> _DIRECTION_:
Reproduce the listing below line for line, without changing a single character.
<<<<
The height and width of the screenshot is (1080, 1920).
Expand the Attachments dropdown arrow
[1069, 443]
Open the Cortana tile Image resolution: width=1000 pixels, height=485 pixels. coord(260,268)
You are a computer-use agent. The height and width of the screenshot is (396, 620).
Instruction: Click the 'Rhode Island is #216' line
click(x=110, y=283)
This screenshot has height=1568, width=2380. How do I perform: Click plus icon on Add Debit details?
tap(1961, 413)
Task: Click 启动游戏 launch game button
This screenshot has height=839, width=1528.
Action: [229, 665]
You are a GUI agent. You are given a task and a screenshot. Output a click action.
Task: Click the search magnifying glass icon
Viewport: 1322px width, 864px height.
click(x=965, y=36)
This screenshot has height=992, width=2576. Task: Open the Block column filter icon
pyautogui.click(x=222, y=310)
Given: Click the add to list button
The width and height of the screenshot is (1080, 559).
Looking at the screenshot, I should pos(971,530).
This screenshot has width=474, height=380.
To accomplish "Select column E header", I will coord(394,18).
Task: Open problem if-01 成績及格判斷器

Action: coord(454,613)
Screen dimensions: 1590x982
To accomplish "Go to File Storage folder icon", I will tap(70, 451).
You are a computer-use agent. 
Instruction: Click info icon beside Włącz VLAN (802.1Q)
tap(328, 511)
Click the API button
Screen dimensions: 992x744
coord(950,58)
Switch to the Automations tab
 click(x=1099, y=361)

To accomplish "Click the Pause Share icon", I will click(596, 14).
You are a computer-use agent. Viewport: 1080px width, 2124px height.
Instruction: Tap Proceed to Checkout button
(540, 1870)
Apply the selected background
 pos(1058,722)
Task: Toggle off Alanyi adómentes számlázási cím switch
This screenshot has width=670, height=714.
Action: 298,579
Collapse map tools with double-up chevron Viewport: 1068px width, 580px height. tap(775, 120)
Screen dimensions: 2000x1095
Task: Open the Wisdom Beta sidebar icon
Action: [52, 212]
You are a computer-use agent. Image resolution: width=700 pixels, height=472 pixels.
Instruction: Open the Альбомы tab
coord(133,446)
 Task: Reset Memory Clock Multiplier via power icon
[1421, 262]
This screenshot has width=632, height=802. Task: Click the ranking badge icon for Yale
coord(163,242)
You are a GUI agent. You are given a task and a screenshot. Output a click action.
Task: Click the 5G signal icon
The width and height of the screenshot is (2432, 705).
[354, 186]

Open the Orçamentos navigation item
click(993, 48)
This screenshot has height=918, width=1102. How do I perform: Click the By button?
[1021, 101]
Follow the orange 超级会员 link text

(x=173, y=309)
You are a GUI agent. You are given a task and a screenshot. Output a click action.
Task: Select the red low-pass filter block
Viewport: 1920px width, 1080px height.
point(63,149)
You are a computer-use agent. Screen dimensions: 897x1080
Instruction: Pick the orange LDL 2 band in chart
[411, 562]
>>>>
> _COMPLETED EXERCISE_:
The height and width of the screenshot is (1080, 1920).
Expand the Attachments dropdown arrow
[1069, 443]
Open the Cortana tile Image resolution: width=1000 pixels, height=485 pixels. coord(260,268)
You are a computer-use agent. The height and width of the screenshot is (396, 620).
Instruction: Click the 'Rhode Island is #216' line
click(x=110, y=283)
This screenshot has height=1568, width=2380. How do I perform: Click plus icon on Add Debit details?
tap(1961, 413)
Task: Click 启动游戏 launch game button
This screenshot has height=839, width=1528.
Action: [229, 665]
You are a GUI agent. You are given a task and a screenshot. Output a click action.
Task: Click the search magnifying glass icon
Viewport: 1322px width, 864px height.
click(x=965, y=36)
This screenshot has height=992, width=2576. Task: Open the Block column filter icon
pyautogui.click(x=222, y=310)
Given: Click the add to list button
The width and height of the screenshot is (1080, 559).
Looking at the screenshot, I should pos(971,530).
This screenshot has width=474, height=380.
To accomplish "Select column E header", I will coord(394,18).
Task: Open problem if-01 成績及格判斷器

Action: coord(454,613)
Screen dimensions: 1590x982
To accomplish "Go to File Storage folder icon", I will tap(70, 451).
You are a computer-use agent. 
Instruction: Click info icon beside Włącz VLAN (802.1Q)
tap(328, 511)
Click the API button
Screen dimensions: 992x744
coord(950,58)
Switch to the Automations tab
 click(x=1099, y=361)

To accomplish "Click the Pause Share icon", I will click(596, 14).
You are a computer-use agent. Viewport: 1080px width, 2124px height.
Instruction: Tap Proceed to Checkout button
(540, 1870)
Apply the selected background
 pos(1058,722)
Task: Toggle off Alanyi adómentes számlázási cím switch
This screenshot has width=670, height=714.
Action: 298,579
Collapse map tools with double-up chevron Viewport: 1068px width, 580px height. tap(775, 120)
Screen dimensions: 2000x1095
Task: Open the Wisdom Beta sidebar icon
Action: [52, 212]
You are a computer-use agent. Image resolution: width=700 pixels, height=472 pixels.
Instruction: Open the Альбомы tab
coord(133,446)
 Task: Reset Memory Clock Multiplier via power icon
[1421, 262]
This screenshot has width=632, height=802. Task: Click the ranking badge icon for Yale
coord(163,242)
You are a GUI agent. You are given a task and a screenshot. Output a click action.
Task: Click the 5G signal icon
The width and height of the screenshot is (2432, 705).
[354, 186]

Open the Orçamentos navigation item
click(993, 48)
This screenshot has height=918, width=1102. How do I perform: Click the By button?
[1021, 101]
Follow the orange 超级会员 link text

(x=173, y=309)
You are a GUI agent. You are given a task and a screenshot. Output a click action.
Task: Select the red low-pass filter block
Viewport: 1920px width, 1080px height.
point(63,149)
You are a computer-use agent. Screen dimensions: 897x1080
Instruction: Pick the orange LDL 2 band in chart
[411, 562]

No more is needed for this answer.